#### REQUIRED WORK
A. Answer these questions from the article on teen dental health, one answer per line, marked to match:
(i) According to the ADA Mouth Healthy site, what three effects do smoking and tobacco use cause?
(ii) Which four STDs does the article name as the most common of the mouth?
(iii) What kind of jewelry should be used for oral piercings?
B. Write a continuation of the article on teen dental health, starting after its last sentence.

#### DOCUMENT EXCERPT
----------------

19 March 2019
How to Manage Your Teen’s Dental Health Habits – Elite Dental Care Tracy
Of all the health issues common to adolescents, dental health has not seemed to receive much attention. Tobacco use, sexually transmitted infections, and type II diabetes can manifest in the mouth, and many of these lesions mimic other illnesses. Typically, a young teen has about 28 off 32 permanent teeth, excluding the last 4 teeth also known by most as wisdom teeth erupt between the ages of 18 and 25.
According to the American Dental Association (ADA) Mouth Healthy site, smoking and tobacco use cause stained teeth, bad breath and a diminished sense of taste. Over time, smoking can hinder your immune system, producing more concerning side-effects that include a reduced ability to recover after surgery. Because of this, smoking is also one of the most significant risk factors associated with gum or periodontal disease, which causes inflammation around the tooth. This irritation can affect the bone and other supporting structures, and its advanced stages can result in tooth loss.
You might not think about it but oral sex is common to sexually active adults of all ages and orientations. This can result in the disease taking hold in the tissues surrounding the contact area, and some infections are more likely to affect the mouth than others. The most common STDs of the mouth are herpes, chlamydia, gonorrhea and syphilis. The main method of transmitting STDs of the mouth is through contact with bodily fluids. In most cases, the presence of oral sores causes fluids from an infected partner’s genitals to enter the body, and a localized infection develops. Diseases can also be transmitted from the mouth of an infected person to the genitals of his or her partner. The only way to prevent yourself from contracting an oral STD is to practice safe sex, including safe oral sex.
Moreover, oral piercings can cause tooth and gum erosion along with inflammation, infections or allergic reactions if surgical stainless steel jewelry isn’t used or if the piercing isn’t properly cared for. Eating disorders, which appear most often during adolescence, can also cause tooth enamel erosion, as well as cavities, sensitive teeth, mouth infections, and dry mouth.

----------------

#### EXTRACTED MATERIAL
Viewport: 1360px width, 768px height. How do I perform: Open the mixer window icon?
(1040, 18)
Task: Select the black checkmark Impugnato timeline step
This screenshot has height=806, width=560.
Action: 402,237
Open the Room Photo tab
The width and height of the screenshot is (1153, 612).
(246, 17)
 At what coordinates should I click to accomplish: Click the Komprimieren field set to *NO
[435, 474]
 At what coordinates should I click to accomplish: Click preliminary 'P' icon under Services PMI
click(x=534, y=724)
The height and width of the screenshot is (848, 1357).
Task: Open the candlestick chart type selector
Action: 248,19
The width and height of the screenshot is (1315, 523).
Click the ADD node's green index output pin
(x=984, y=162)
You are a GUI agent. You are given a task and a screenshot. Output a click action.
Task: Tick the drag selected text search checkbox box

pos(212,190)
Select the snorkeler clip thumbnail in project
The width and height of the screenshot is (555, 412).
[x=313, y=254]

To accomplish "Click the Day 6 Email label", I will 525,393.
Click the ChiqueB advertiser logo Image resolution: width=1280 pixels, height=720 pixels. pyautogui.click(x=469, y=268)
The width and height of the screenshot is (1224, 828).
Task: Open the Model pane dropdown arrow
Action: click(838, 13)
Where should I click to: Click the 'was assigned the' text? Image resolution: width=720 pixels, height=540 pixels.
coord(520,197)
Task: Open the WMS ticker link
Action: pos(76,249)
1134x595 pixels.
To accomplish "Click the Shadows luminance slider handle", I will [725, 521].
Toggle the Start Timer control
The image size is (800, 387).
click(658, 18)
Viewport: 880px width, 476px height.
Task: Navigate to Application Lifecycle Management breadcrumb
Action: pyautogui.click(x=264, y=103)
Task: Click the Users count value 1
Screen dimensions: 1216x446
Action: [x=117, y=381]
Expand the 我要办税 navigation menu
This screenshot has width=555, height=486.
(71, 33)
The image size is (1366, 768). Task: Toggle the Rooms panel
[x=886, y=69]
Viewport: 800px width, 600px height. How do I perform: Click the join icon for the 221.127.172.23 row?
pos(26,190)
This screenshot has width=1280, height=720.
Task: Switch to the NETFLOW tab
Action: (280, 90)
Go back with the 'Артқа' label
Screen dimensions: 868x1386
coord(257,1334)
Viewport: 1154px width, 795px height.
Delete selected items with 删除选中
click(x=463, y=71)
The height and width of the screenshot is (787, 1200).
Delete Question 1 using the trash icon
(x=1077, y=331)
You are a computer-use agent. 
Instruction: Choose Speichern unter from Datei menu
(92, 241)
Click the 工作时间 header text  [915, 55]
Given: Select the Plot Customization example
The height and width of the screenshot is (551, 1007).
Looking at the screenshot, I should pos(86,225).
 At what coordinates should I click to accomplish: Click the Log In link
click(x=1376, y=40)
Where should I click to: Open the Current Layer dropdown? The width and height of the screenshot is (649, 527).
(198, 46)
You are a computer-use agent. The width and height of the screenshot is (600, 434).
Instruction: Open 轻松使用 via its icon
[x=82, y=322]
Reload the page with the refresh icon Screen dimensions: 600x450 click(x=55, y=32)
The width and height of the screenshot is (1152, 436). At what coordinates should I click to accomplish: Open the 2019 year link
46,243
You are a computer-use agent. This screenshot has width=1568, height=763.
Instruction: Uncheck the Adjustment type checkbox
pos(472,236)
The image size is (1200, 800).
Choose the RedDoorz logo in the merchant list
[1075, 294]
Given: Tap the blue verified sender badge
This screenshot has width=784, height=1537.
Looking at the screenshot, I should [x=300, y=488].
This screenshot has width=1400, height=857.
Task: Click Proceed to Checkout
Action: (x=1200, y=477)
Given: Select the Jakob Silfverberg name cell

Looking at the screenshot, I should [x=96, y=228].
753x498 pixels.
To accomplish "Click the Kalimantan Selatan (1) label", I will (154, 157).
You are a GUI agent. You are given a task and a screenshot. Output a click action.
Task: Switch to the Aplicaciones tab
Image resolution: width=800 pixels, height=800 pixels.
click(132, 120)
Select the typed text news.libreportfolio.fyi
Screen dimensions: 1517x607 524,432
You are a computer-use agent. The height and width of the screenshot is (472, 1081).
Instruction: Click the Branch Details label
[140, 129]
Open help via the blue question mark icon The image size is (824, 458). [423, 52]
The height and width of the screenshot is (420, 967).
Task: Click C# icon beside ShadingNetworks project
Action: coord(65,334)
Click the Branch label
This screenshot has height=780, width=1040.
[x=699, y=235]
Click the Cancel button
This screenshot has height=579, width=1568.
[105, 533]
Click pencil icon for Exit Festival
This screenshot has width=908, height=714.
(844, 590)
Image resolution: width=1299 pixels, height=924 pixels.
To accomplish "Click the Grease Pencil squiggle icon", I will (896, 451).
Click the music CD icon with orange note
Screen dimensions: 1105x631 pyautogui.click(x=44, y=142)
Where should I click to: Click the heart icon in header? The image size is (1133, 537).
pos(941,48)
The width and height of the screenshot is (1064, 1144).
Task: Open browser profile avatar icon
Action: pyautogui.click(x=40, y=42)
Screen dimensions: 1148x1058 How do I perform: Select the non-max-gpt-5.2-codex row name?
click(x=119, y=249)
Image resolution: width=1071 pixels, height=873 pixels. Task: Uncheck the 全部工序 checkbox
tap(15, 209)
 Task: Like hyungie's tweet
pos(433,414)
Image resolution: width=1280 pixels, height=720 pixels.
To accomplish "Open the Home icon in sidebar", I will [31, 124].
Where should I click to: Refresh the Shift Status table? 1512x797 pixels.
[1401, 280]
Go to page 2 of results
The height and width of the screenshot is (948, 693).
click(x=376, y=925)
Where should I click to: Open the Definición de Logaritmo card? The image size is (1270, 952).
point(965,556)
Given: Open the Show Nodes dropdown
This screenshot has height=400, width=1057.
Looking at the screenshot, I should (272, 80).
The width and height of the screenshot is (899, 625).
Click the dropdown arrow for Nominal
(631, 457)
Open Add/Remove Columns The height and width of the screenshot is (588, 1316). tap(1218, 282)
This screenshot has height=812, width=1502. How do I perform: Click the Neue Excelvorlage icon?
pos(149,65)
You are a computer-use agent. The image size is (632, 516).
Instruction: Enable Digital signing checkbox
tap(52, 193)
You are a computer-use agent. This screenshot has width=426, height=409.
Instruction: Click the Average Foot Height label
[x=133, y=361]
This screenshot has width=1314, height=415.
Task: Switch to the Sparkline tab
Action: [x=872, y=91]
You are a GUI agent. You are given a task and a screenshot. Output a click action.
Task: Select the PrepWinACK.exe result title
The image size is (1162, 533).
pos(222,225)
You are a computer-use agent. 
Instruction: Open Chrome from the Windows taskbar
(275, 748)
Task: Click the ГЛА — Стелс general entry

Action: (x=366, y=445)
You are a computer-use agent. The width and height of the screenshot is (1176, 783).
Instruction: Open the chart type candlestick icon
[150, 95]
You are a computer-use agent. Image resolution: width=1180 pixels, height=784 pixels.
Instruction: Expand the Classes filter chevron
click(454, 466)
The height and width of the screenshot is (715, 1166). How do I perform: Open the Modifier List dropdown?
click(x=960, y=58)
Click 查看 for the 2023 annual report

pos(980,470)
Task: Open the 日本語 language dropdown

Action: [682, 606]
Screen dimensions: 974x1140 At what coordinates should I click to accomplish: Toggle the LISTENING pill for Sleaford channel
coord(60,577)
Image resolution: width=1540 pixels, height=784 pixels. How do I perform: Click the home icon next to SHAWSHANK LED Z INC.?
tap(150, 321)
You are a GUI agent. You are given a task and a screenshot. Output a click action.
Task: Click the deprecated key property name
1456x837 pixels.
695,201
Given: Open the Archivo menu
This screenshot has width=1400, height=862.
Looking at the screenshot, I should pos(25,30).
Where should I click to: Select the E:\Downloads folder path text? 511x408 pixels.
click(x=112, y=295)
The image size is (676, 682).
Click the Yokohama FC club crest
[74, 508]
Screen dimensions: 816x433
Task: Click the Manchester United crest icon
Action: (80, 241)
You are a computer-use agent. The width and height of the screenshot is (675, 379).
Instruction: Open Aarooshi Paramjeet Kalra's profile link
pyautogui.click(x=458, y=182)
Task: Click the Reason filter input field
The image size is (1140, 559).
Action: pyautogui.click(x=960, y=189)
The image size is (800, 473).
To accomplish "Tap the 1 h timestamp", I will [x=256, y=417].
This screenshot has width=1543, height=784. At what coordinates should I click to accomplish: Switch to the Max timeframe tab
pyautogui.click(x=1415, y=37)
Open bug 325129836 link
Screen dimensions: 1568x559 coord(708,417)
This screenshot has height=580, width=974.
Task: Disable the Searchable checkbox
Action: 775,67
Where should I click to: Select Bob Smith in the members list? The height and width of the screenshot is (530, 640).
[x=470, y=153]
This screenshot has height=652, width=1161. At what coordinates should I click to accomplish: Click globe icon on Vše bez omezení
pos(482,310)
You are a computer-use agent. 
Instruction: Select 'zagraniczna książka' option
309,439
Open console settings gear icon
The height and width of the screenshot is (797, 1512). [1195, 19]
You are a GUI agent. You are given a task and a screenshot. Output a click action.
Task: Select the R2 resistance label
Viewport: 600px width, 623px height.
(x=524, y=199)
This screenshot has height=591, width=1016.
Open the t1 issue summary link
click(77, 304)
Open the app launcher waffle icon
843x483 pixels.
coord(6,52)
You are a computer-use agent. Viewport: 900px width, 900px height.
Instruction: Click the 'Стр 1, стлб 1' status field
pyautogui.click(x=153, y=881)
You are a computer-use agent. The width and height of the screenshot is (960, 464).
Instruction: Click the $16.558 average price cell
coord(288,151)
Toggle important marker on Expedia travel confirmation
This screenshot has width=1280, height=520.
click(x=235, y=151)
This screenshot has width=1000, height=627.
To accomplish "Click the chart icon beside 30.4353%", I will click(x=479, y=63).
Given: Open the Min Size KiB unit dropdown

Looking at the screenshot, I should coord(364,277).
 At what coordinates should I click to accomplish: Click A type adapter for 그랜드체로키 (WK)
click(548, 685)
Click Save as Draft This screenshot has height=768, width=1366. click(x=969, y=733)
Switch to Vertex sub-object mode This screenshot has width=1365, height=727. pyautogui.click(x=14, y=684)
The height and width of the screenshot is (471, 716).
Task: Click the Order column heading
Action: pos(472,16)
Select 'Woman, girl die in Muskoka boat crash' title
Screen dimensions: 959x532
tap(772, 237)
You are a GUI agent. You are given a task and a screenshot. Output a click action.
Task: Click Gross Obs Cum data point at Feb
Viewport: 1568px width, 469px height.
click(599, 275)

----------------

#### ANSWER LIST
A.
(i) Stained teeth, bad breath and a diminished sense of taste.
(ii) Herpes, chlamydia, gonorrhea and syphilis.
(iii) Surgical stainless steel jewelry.

B.
The California Adolescent Health Collaborative (AHC) document, Investing in Adolescent Health: A Social Imperative for California’s Future outlines a wide range of recommendations to improve adolescent oral health in California. These strategies include:
- promoting good oral health practices among teens,
- promoting statewide fluoridation efforts,
- improving youth access to dental care and preventive programs, and
strengthening the capacity of the public sector
Implementing these recommendations as well as improved data sources would provide a dramatically improved climate for California’s adolescents to pursue optimal dental health and how do we do this? While teens tend not to be forward thinkers, you have to describe the long-term consequences that can occur with a failure to brush, including plaque buildup, tooth decay, gum surgery, root canal, tooth loss, and even heart disease in the most extreme cases. But here’s the trick: Focus on the more superficial elements of poor oral care, like stained, ugly teeth and terrible breath. That might get their attention, depending on the age of your teen, you might be able to encourage brushing by either making it fun or making it worth their while. For instance, If they are between 12-16, adding an iPod into the brushing routine can make it less of a task. Maybe if Tim is in his late teens, you can make him brush twice a day, every day, for a week, just for him to have the car out on Saturday night. And then the same for the next week, and the next.
Last but not the least, you may need to ensure some help from a more objective source meaning your dentist, since, in your teen’s mind, you might be the stupidest (or at least the most annoying) person in the world right now. That could mean some oral-hygiene-related pamphlets left on your kid’s pillow, complete with some threatening pictures of gum disease and rotten teeth. The idea is to get your kid concerned about his/her dental hygiene for them to come to you seeking for solution. This means you can take him for a dental cleaning, which should be happening at least every six months and is even more important if your teen isn’t brushing enough.In this way, your teen will undergo a complete examination to detect and diagnose any unknown dental health concerns.